Is Your Organisation Wasting Money on Cyber Insurance?

How Accurate is Your Cyber Risk Assessment?

It is a condition of a cyber policy that certain security measures are in place: the importance of this was recently mentioned in an interview of insurer AIG:

“If [clients] have very, very low controls, then we may not write coverage at all.”

Just like robust door locks or health and safety measures, existing cybersecurity protection is a requirement of a cyber insurance policy.

When an organisation wishes to purchase cyber liability insurance, the insurers will often carry out a cyber insurance risk assessment before underwriting the policy. The detail of this risk assessment is dependent on the policy required and the company size. Smaller companies might only need to answer a questionnaire, but larger organisations may be assessed by a specialist firm that will examine their cybersecurity posture in detail. This proof of a robust cyber security posture is not a one-off exercise, continuous upkeep of security measures is expected. If a cyber-attack occurs and it can be shown that this was due to a security patch not being applied promptly, or anti-malware protection updates not being applied, or a lag in security awareness training, etc., a policy could be invalidated.

Cybersecurity Measures Required by Cyber Insurance

Cybersecurity measures are most effective when they are layered across the entire organisation and the people that use it: cybercriminals often find ways to circumvent technology by using social engineering, so our staff are as important a part of a robust cybersecurity policy as malware protection. Best practices recognize that security is not only reliant on technologies like anti-virus but covers ‘people, processes, and technology’. Also, a robust cybersecurity posture is a continuous process to keep ahead of the cybercriminal.

There are some basics that any company, no matter what size, should have as a foundation for security.

People

Social engineering and phishing focus on the people aspects of cyber-attacks. Employees are often tricked into clicking malicious links or downloading infected attachments. Crimes such as Business Email Compromise (BEC), often involve little if any technical compromise, instead, focusing on tricking an employee into sending company money to a hacker’s account. Crimes such as BEC cost companies around $2 billion (£1.3 billion) per year.

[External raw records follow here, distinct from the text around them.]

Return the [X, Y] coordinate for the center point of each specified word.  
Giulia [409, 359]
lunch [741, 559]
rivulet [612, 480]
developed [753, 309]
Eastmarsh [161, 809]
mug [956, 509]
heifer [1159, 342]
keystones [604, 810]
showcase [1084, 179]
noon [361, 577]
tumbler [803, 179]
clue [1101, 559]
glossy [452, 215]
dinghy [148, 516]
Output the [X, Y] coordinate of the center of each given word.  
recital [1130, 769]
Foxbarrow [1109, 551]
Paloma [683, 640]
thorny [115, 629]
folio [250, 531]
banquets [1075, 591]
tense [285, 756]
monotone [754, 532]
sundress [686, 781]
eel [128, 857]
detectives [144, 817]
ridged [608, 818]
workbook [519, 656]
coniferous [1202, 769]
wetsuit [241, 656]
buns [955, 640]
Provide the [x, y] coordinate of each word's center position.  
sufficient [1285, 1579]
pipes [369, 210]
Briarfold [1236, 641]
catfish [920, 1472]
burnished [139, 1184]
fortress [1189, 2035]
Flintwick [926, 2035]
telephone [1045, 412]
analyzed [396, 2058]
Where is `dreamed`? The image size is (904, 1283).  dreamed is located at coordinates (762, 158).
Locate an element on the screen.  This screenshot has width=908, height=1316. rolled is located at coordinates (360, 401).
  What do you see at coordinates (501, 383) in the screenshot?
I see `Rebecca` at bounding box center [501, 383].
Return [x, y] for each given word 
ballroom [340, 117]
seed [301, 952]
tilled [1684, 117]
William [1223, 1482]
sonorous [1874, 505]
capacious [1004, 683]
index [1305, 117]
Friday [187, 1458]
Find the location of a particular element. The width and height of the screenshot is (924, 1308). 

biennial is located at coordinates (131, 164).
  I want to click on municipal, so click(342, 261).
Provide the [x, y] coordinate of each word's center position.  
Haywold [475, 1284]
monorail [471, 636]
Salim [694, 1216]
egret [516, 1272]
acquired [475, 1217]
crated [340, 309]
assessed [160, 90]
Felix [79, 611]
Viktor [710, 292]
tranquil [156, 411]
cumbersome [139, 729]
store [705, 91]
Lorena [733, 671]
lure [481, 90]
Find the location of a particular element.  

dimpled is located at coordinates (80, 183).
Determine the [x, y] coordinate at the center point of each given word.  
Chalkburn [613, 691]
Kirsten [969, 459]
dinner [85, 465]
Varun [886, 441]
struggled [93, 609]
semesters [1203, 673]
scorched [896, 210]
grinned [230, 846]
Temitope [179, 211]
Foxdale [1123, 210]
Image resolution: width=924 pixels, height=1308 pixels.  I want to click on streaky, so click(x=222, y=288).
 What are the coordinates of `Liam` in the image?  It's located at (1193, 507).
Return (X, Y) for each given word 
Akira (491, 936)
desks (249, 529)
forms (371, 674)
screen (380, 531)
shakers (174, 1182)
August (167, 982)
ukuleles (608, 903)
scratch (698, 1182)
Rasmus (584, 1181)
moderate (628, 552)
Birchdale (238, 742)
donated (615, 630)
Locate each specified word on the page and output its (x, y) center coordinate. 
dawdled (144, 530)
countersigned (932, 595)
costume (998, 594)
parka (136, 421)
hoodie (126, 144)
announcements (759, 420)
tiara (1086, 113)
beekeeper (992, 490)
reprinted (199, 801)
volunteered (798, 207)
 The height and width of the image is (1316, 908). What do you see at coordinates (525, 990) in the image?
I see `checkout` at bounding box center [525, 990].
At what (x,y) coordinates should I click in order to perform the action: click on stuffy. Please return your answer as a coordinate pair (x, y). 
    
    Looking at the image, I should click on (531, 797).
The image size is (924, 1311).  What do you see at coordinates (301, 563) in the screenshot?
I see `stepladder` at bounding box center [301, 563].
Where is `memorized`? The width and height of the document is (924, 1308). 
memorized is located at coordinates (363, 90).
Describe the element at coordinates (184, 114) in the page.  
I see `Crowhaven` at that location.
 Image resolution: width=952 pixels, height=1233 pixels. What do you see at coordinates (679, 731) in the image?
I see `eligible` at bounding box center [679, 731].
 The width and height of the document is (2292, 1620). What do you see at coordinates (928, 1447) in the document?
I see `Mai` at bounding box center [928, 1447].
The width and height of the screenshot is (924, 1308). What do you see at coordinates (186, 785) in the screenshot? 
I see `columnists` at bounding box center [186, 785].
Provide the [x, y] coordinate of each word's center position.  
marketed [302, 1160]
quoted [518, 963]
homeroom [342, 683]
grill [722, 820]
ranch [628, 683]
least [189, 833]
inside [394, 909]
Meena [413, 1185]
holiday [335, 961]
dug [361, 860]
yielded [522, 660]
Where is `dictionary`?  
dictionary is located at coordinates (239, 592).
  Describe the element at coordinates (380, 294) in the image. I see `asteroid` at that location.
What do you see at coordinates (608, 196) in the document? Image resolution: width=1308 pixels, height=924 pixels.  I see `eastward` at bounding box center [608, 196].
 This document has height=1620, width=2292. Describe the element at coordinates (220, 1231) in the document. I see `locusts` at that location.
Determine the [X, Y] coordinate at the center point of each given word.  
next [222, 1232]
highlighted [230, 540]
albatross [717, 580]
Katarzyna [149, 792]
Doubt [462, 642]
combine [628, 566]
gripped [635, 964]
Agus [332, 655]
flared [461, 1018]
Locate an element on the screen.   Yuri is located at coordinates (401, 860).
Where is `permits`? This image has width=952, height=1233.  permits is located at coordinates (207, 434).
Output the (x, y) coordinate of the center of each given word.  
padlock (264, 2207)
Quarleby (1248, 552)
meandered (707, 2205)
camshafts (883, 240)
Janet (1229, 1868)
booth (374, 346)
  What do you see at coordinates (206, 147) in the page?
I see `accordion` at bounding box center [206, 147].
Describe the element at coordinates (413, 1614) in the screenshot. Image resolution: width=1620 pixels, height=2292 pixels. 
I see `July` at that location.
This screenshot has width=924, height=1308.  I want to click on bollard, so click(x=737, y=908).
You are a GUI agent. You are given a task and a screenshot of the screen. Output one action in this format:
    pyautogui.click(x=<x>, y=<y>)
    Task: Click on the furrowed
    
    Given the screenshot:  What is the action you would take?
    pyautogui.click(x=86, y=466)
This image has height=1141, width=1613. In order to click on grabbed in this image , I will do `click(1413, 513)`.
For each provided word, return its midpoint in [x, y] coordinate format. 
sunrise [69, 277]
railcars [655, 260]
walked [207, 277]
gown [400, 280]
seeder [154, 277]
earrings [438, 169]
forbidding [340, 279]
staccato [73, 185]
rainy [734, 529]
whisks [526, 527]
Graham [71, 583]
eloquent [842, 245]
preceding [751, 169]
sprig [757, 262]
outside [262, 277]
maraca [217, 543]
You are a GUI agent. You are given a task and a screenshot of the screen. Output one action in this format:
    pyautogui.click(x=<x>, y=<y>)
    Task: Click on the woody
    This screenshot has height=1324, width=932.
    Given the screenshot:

Accidental data exposure is also a cyber risk, which is dependent on the people in your organisation. Security awareness training programs and simulated phishing exercises are used successfully to educate employees about the risks of cybercrime and how to be watchful for phishing and other scams.

Processes

The cybersecurity strategy of an organisation is vital in implementing effective cyber security. The processes that underlie this involve how data is governed and managed, policies and procedures in dealing with threats and mitigation of attacks, as well as how the company manages third party vendors.

Technology

In terms of technology, a cyber insurance policy assessment would look to see if the following basic areas of protection were in place:

1. Endpoint protection: corporate and personal devices used for corporate resource access, including mobile, laptops, tablets, printers, etc. Endpoint protection comes in many forms from basic anti-virus to more sophisticated Endpoint Detection and Prevention (EDR) against malware infection.
2. Robust authentication: phishing is a popular method used to steal passwords and other data. By adding in extra layers of authentication, such as a second factor, phishing attacks can be prevented.
3. Secure ransomware proof backup: having a secure system in place to minimise the disruption from a ransomware attack.